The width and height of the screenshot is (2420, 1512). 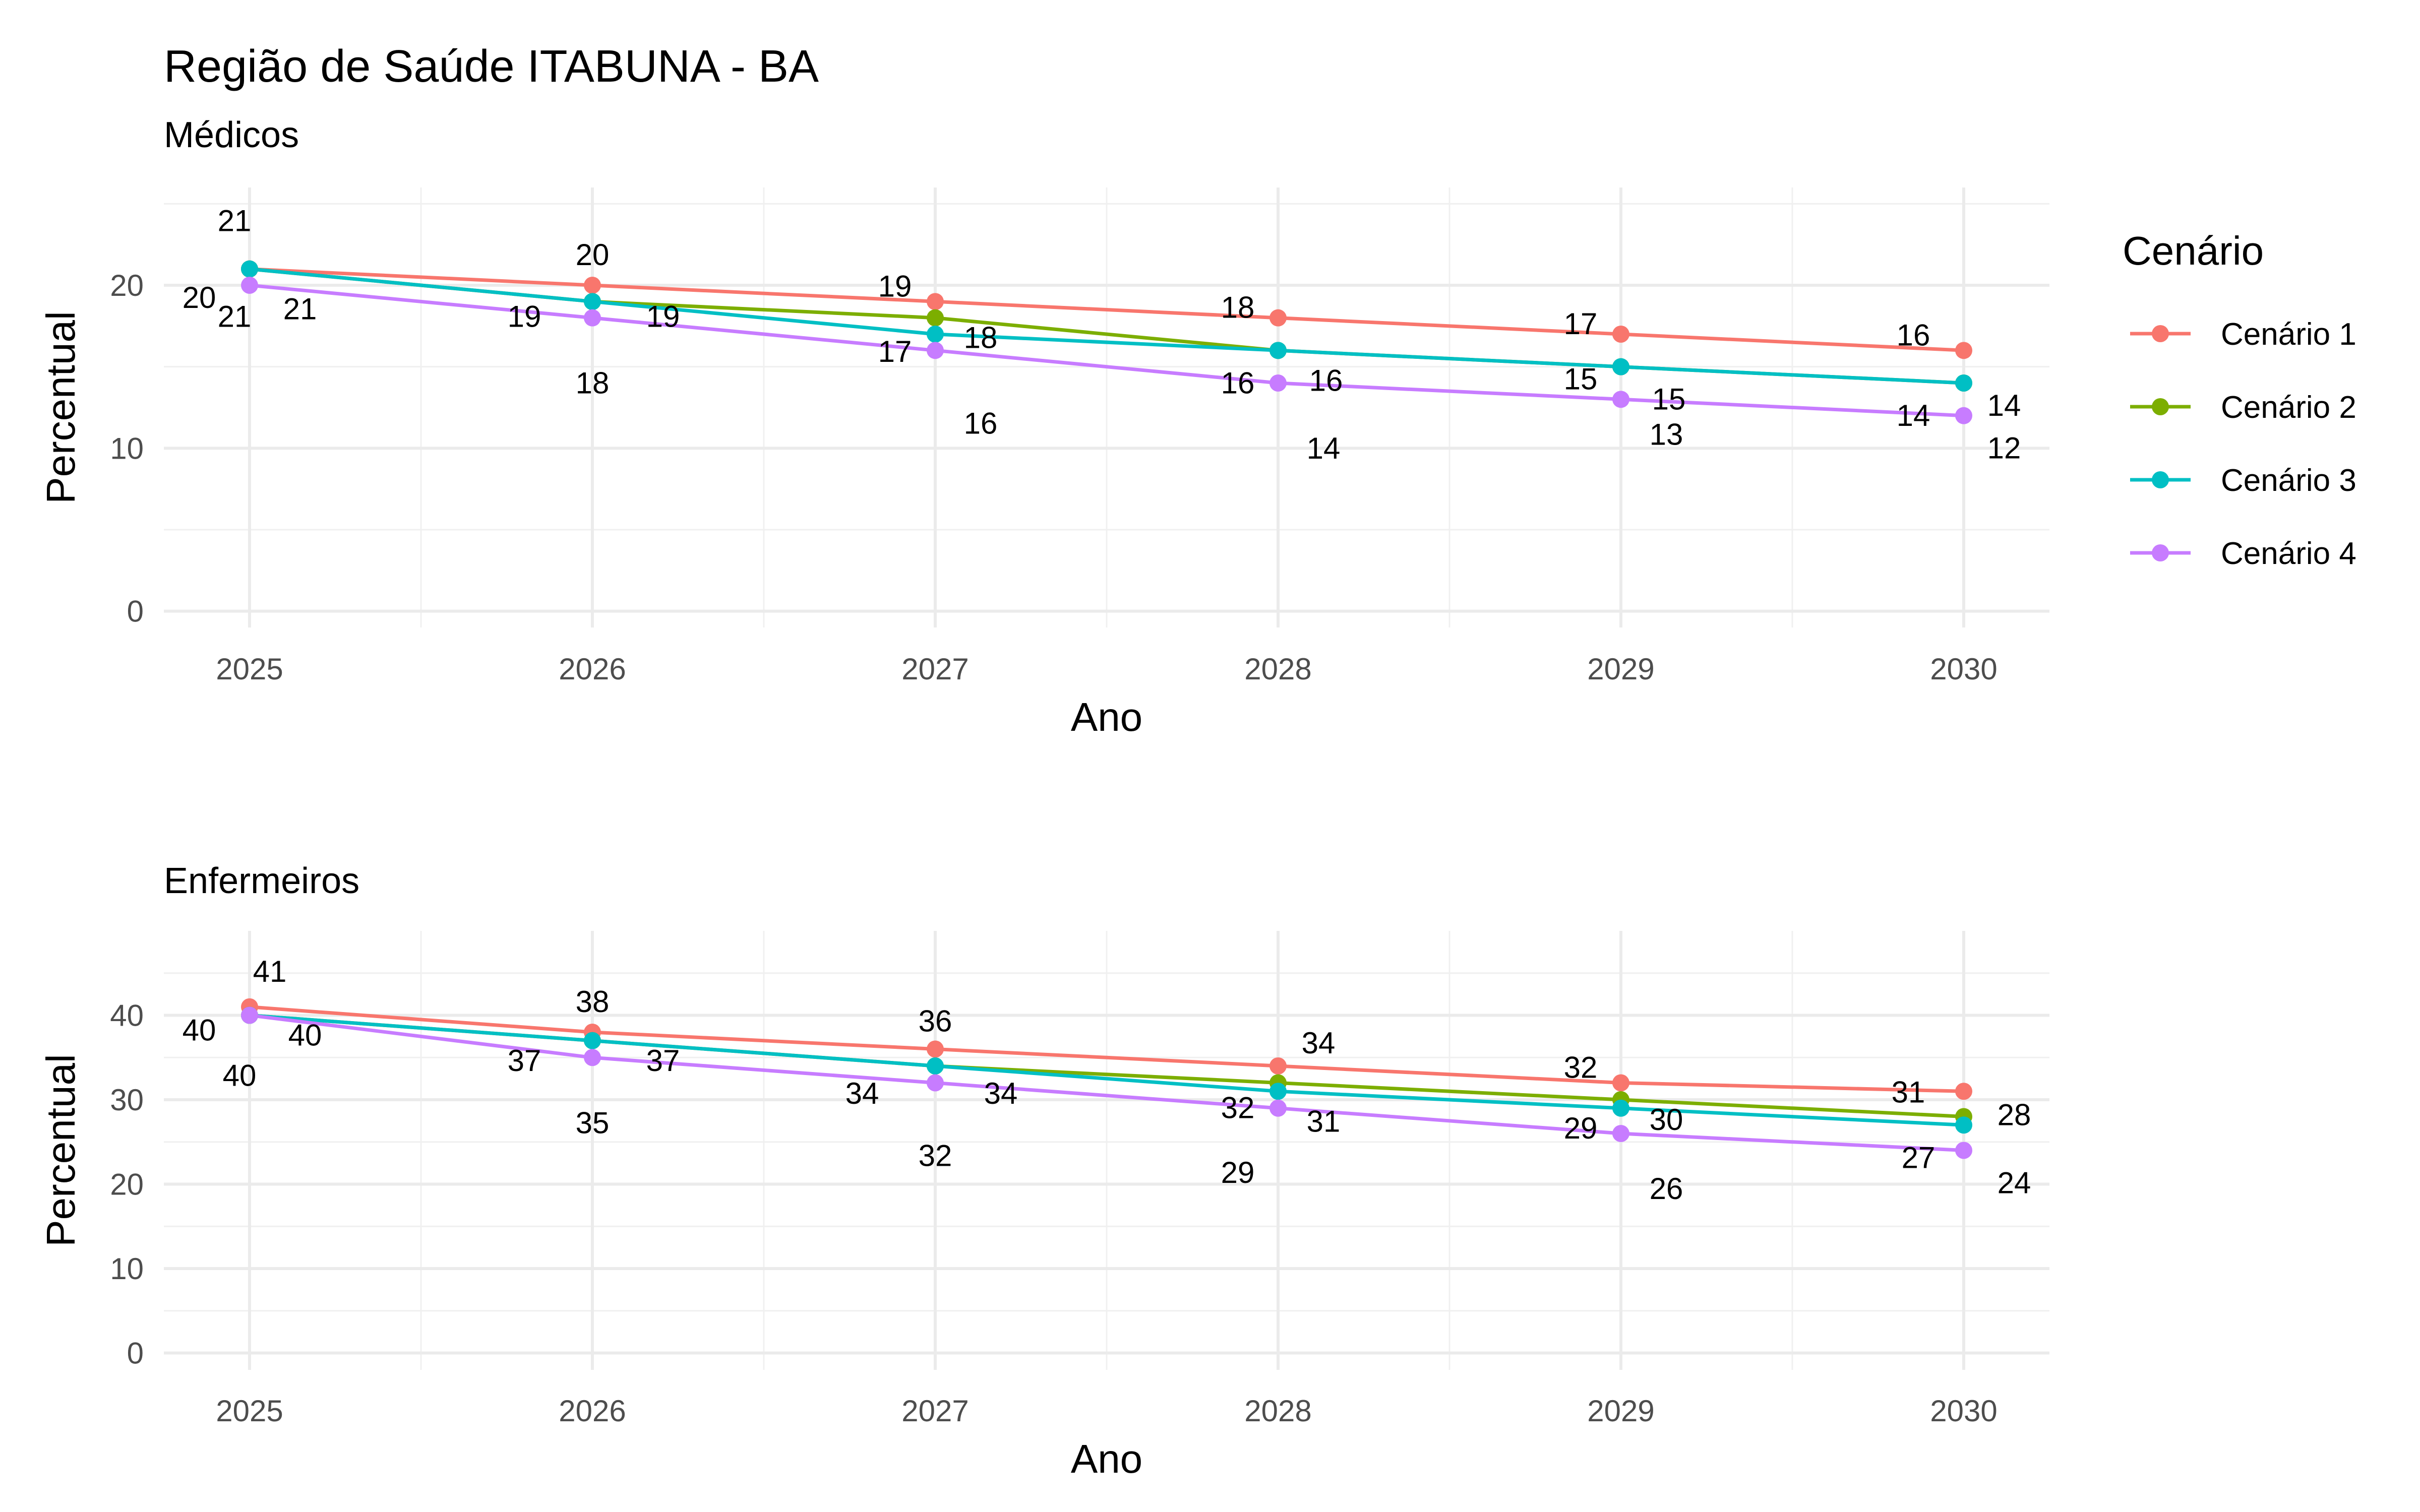 I want to click on data-label-cenario-4: 35, so click(x=593, y=1123).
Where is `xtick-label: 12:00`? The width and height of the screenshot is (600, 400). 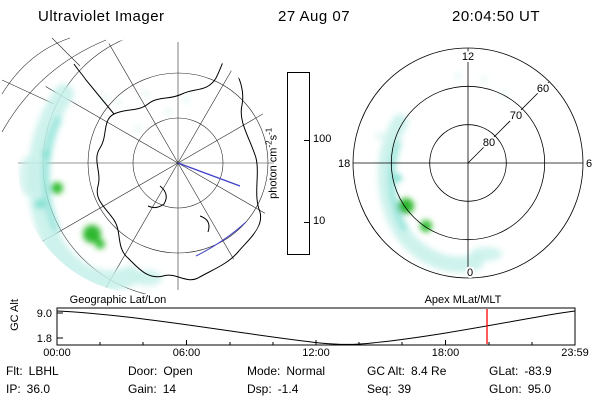 xtick-label: 12:00 is located at coordinates (316, 352).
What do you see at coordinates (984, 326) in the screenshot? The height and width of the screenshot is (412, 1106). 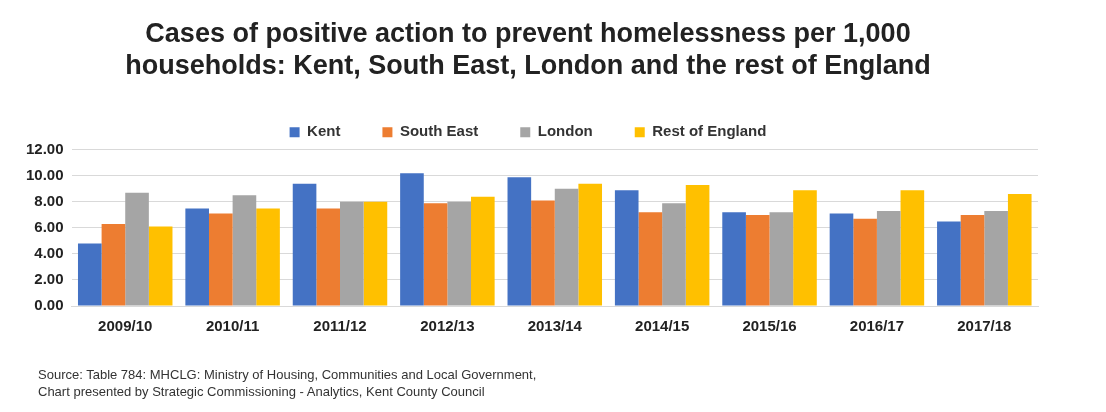 I see `x-tick-label: 2017/18` at bounding box center [984, 326].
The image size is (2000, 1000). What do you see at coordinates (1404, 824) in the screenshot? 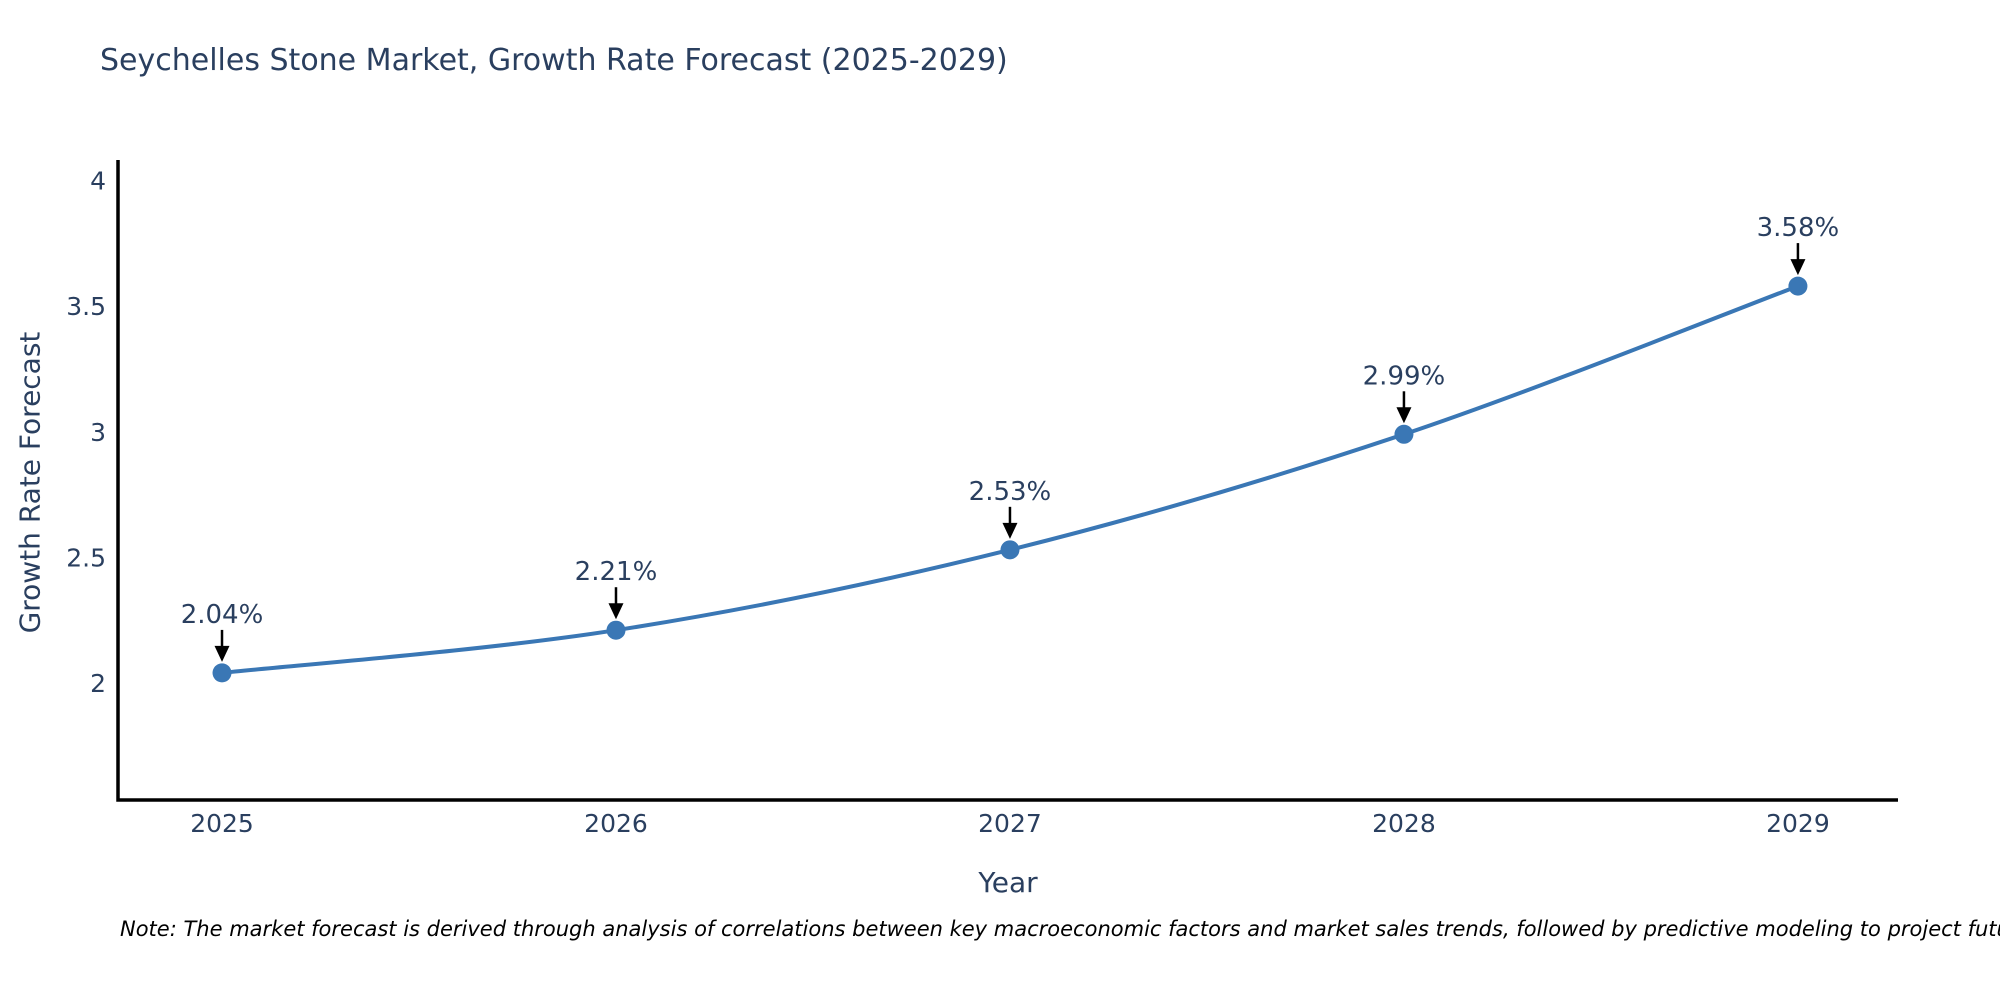
I see `x-tick-label: 2028` at bounding box center [1404, 824].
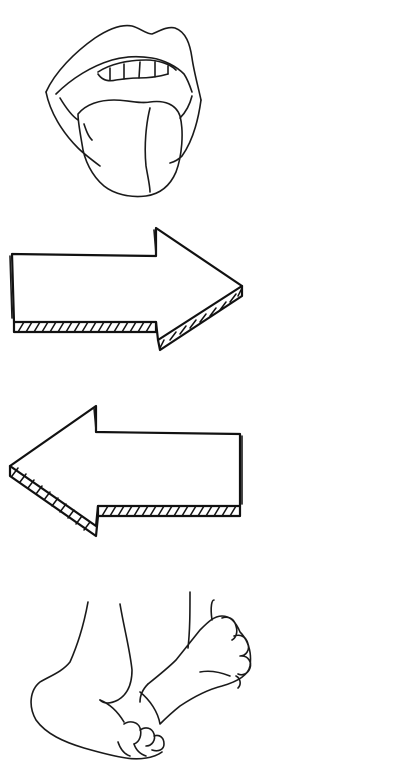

★ ★ ★ ★ ★ ★ ★

▶ Aim of the exercise: Return the stretch of the data from the line containing "The image size" through the end of the data, word for word. Leave the pictures out of your answer.

▶ Response below:
The image size is (2000, 1000). What do you see at coordinates (1404, 824) in the screenshot? 
I see `x-tick-label: 2028` at bounding box center [1404, 824].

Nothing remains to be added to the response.